- GOAL
Could you repeat the lines below word for word, leaving out the pictures?

(Entries taken from a collection)
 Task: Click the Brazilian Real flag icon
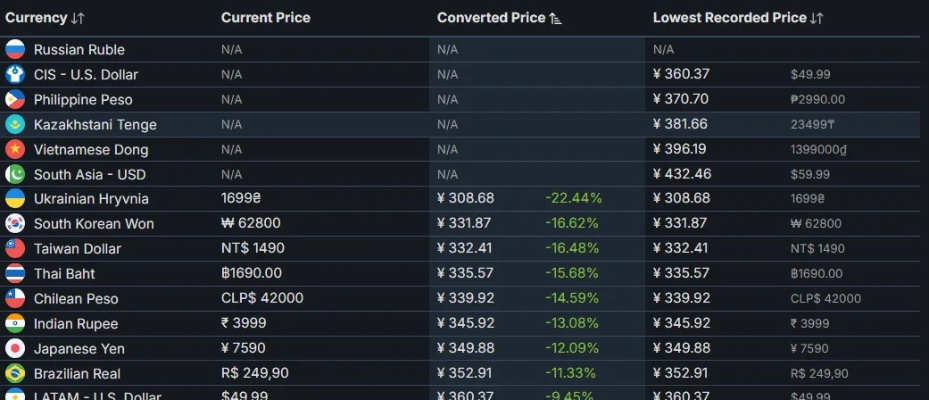pyautogui.click(x=15, y=374)
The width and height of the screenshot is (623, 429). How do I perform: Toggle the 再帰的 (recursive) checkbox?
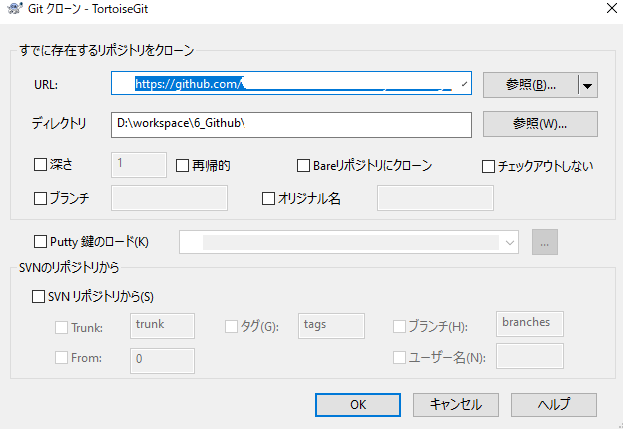point(183,165)
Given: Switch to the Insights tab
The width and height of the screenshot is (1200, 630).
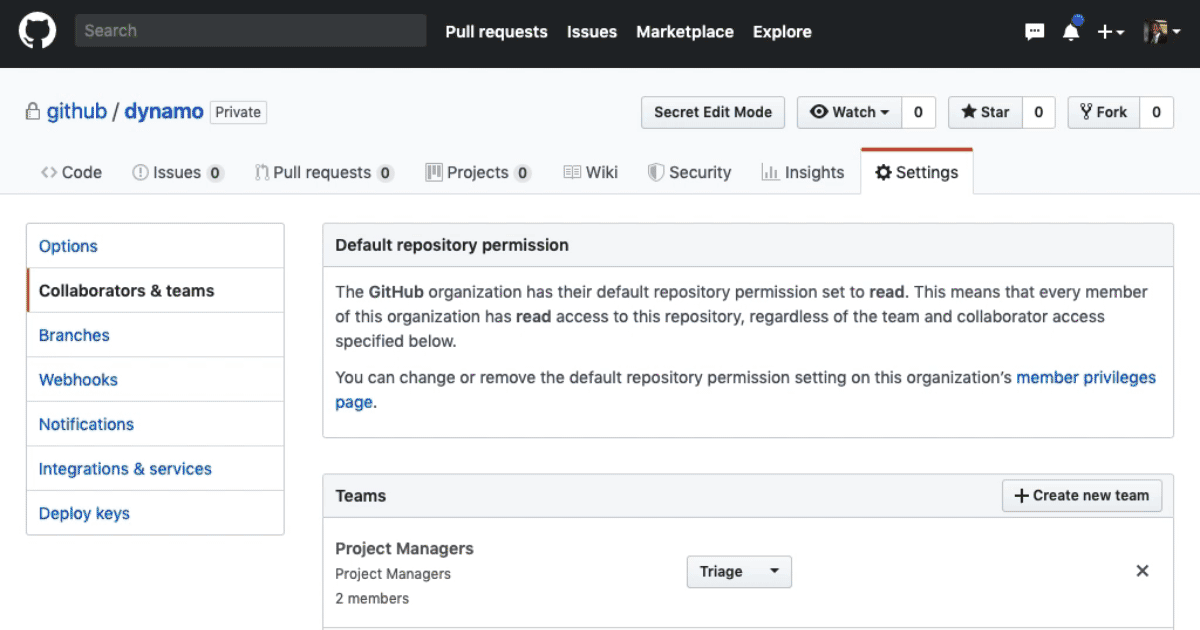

- FINISHED ANSWER
 Task: Click the Brazilian Real flag icon
pyautogui.click(x=15, y=374)
The width and height of the screenshot is (623, 429). How do I perform: Toggle the 再帰的 (recursive) checkbox?
point(183,165)
Given: Switch to the Insights tab
The width and height of the screenshot is (1200, 630).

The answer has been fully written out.